6) We do a group-AMP DISPATCHER RETRIEVE step from Spool 3 (Last Use)
by way of an all-rows scan and send the rows back to the
Dispatcher. The size is estimated with high confidence to be 1
row. The estimated time for this step is 0.01 seconds.
7) We do an all-AMPs RETRIEVE step from
TheDatabase.TheCalendar by way of an all-rows scan with a
condition of ("TheDatabase.TheCalendar.DAY_DATE >= :%SSQ20")
into Spool 4 (group_amps), which is built locally on the AMPs.
The size of Spool 4 is estimated with no confidence to be 12,297
rows (381,207 bytes). The estimated time for this step is 0.03
seconds.
8) Finally, we send out an END TRANSACTION step to all AMPs involved
in processing the request.
-> The contents of Spool 4 are sent back to the user as the result of
statement 1.

The execution plan indicates a return to heuristics, which is not ideal. I intended to enhance all reports’ performance by optimizing the “calendar view section.”

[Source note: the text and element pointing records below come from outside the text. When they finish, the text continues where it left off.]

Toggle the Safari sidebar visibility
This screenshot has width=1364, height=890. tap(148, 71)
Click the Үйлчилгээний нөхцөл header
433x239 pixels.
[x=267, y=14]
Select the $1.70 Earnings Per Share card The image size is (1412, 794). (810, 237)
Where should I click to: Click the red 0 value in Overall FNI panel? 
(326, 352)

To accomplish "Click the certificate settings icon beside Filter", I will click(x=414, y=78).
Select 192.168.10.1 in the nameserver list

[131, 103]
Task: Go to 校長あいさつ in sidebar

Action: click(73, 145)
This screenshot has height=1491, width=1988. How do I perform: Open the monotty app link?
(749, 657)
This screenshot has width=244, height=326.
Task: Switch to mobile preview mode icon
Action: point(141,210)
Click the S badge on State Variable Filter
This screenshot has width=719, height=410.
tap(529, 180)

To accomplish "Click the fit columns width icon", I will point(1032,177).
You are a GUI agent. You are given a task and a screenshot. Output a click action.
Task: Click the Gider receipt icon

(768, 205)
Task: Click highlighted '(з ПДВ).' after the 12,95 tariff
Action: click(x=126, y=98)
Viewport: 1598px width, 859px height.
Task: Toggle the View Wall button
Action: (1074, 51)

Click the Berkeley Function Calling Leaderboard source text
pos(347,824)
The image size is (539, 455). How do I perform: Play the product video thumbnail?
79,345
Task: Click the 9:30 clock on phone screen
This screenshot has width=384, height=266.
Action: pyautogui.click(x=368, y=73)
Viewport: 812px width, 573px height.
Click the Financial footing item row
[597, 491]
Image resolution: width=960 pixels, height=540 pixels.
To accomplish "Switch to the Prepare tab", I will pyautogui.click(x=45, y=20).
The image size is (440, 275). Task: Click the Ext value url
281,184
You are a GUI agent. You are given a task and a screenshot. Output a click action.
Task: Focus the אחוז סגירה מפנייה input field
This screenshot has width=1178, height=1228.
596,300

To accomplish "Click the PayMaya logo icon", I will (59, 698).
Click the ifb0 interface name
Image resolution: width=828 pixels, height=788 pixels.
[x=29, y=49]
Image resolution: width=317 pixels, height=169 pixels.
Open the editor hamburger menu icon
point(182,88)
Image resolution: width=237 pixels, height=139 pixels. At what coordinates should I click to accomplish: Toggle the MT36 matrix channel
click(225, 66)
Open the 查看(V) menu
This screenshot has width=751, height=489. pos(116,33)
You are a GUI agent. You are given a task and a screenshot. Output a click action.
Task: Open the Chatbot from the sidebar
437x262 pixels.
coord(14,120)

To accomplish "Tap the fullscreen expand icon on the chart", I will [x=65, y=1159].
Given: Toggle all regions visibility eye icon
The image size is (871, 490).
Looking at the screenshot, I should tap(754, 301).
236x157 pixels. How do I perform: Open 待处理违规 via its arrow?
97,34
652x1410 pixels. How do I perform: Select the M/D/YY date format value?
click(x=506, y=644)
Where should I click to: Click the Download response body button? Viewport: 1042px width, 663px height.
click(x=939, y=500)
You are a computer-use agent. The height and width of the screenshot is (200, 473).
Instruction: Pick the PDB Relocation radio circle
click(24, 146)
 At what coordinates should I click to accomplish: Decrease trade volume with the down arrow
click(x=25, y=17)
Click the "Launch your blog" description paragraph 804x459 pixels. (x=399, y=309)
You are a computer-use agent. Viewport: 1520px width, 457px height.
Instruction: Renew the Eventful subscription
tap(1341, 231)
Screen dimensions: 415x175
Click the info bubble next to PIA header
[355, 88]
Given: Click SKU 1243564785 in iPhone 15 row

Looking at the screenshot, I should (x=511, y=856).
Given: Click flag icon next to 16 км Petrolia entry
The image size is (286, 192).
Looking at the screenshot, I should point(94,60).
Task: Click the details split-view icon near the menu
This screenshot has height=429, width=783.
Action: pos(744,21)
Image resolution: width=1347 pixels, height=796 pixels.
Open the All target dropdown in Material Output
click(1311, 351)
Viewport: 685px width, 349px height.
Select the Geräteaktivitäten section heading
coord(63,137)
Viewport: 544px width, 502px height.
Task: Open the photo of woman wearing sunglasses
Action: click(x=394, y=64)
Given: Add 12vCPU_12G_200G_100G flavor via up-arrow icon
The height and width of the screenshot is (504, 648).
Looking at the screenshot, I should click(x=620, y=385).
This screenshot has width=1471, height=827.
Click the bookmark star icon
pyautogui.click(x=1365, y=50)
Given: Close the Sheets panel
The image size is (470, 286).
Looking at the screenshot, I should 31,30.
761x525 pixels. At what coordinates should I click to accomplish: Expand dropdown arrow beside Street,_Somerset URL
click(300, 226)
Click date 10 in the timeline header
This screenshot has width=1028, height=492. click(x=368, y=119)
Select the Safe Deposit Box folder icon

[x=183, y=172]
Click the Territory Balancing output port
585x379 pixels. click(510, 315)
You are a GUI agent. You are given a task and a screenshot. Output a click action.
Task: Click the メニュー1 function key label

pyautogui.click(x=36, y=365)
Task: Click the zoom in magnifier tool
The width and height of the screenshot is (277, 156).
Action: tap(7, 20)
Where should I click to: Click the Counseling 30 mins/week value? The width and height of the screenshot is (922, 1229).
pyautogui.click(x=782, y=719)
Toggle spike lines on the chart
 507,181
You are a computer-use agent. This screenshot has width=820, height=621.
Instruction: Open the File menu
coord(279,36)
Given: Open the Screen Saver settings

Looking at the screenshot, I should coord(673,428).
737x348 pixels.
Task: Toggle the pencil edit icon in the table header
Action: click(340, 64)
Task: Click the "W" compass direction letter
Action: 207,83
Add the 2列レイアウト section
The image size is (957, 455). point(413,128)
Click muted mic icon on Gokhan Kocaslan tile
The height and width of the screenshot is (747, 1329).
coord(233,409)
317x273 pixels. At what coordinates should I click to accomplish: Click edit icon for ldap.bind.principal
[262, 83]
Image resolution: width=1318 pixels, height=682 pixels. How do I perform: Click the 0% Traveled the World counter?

After much consideration, I devised a correlated subquery for the following query:

Explain SELECT * FROM TheDatabase.TheCalendar t01
WHERE EXISTS
(
SELECT
*
FROM TheDatabase.TableOneDate t02
WHERE t01.DAY_DATE>=OneDate
)

1) First, we lock a distinct TheDatabase."pseudo table"
for read on a RowHash to prevent global deadlock for
TheDatabase.t01.
2) Next, we lock a distinct TheDatabase."pseudo table" for
read on a RowHash to prevent global deadlock for
TheDatabase.t02.
3) We lock TheDatabase.t01 for read, and we lock
TheDatabase.t02 for read.
4) We do an all-AMPs SUM step to aggregate from
TheDatabase.t02 by way of an all-rows scan with no
residual conditions. Aggregate Intermediate Results are computed
globally, then placed in Spool 3.
5) We do an all-AMPs RETRIEVE step from Spool 3 (Last Use) by way of
an all-rows scan into Spool 2 (all_amps), which is duplicated on
all AMPs. The size of Spool 2 is estimated with high confidence
to be 72 rows (1,224 bytes).
6) We do an all-AMPs JOIN step from TheDatabase.t01 by way
of an all-rows scan with no residual conditions, which is joined
to Spool 2 (Last Use) by way of an all-rows scan.
TheDatabase.t01 and Spool 2 are joined using an
inclusion product join, with a join condition of (
"TheDatabase.t01.DAY_DATE >= OneDate"). The
result goes into Spool 1 (group_amps), which is built locally on
the AMPs. The size of Spool 1 is estimated with low confidence to be
 32,482 rows (1,006,942 bytes). The estimated time for this
step is 3.77 seconds.
7) Finally, we send out an END TRANSACTION step to all AMPs involved
in processing the request.
-> The contents of Spool 1 are sent back to the user as the result of
statement 1.

The execution plan has been revised, allowing the Optimizer to utilize the statistics effectively. As a result, the estimations precisely match the number of rows in the result set.

The product join in the updated execution plan is insignificant due to the limited amount of data. However, what holds greater significance is the improved estimations. Since the “calendar view part” is frequently cross-joined in various reports, precise estimates are imperative.

I hope this case study encourages you to delve further into the intricacies of Optimizer. As previously noted, the “SHOW STATISTICS” command offers a plethora of valuable information.